Xie / text "Finance" magazine [2008-04-28]

Anglo - Saxon model of financial supervision was relaxed too far, but this model is
still applicable in the real economy
?
Bubble shadow
In March, the British house prices fell 2.5%, for the biggest decline since 1992. Over
the past decade, the UK house prices rose by 171%, twice the rate of increase in
personal disposable income. Tightening credit markets means the United Kingdom,
March price data is not an accident. When the liquid drops, the bubble inevitably burst
the real estate market bubble seems to have come.
You may also recall that the British mortgage lender Northern Rock, it has been
bankrupt and was nationalized. It has 113 billion pounds of assets, accounting for
8.2% of UK GDP, while the Bear Stearns assets accounted for only 3.6% of U.S. GDP.
At great length compared to the U.S. media's extensive coverage of Bear
Stearns, the British public on the Northern Rock incident looked very calm.
In addition, April's "World Economic Outlook", IMF
(International Monetary Fund) warned that Australia is the world's
fourth-largest real estate market in the country risk. IMF says Australian house prices
are overvalued by 25% (I expect higher). Although some areas such as
Perth's house prices seems weak, but Australia still does not appear similar
to the United Kingdom or the United States, signs of price adjustment. Australian
market are safe because the carry trade (carry trade) - International investors to
borrow dollars at 2.25% interest rate, or 0.5% interest rate to borrow yen to buy
Australian dollars, and enjoy a high 7.25% interest rate, the results Financial support
is continuing to flow into the country's real estate market.

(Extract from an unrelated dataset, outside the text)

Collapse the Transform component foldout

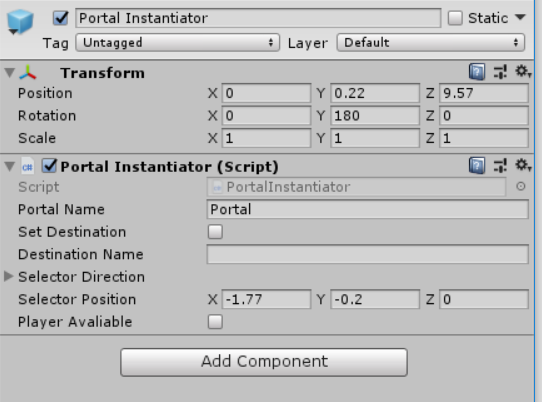[x=10, y=73]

High commodity prices to improve Australia's export earnings, and
maintain the country's high interest rates. The high interest rates may
inhibit the housing bubble. Signs of bubble burst there, the Australian central bank
will cut interest rates, so that reversal of carry trades, capital will flow out of the
country, which will accelerate the decline of its price. In the end, Australia will
complete breakdown of the real estate bubble, similar to the current U.S. or Britain.
All because of the high commodity prices in the support of the emergence of this
scenario need more time.
IMF believes that Ireland's housing market is the highest valuation in
developed countries. Ireland with its rival on the GDP growth rate of Asian countries,
known as the "Celtic Tiger."大多数 people will attribute their
success in enabling business environment, Dan the Jingji prosperity 多大程度上
benefit in real estate Pao Mo, is still unclear. Over the past five years, the prices
soared 200%. In 2005, the Irish construction sector of the labor force accounted for
13% of the total labor force. All existing housing stock, 25 million are vacant (15%),
while five years ago, that figure was only 100,000. Recently, real estate in Dublin,
Ireland offer appeared sharply. It appears that Ireland seems to be repeating the Hong
Kong housing market collapse.
United States, Britain, Australia, Ireland often referred to as the Anglo - Saxon
(Anglo-Saxon) countries, their language is English, and in the political economy
distinct from other countries has many common features. They often because of its
good economic performance by the intellectuals and the mass media praise. IMF and
World Bank praised the "Washington Consensus", in fact,
encouraged developing countries to follow the example of Anglo - Saxon countries.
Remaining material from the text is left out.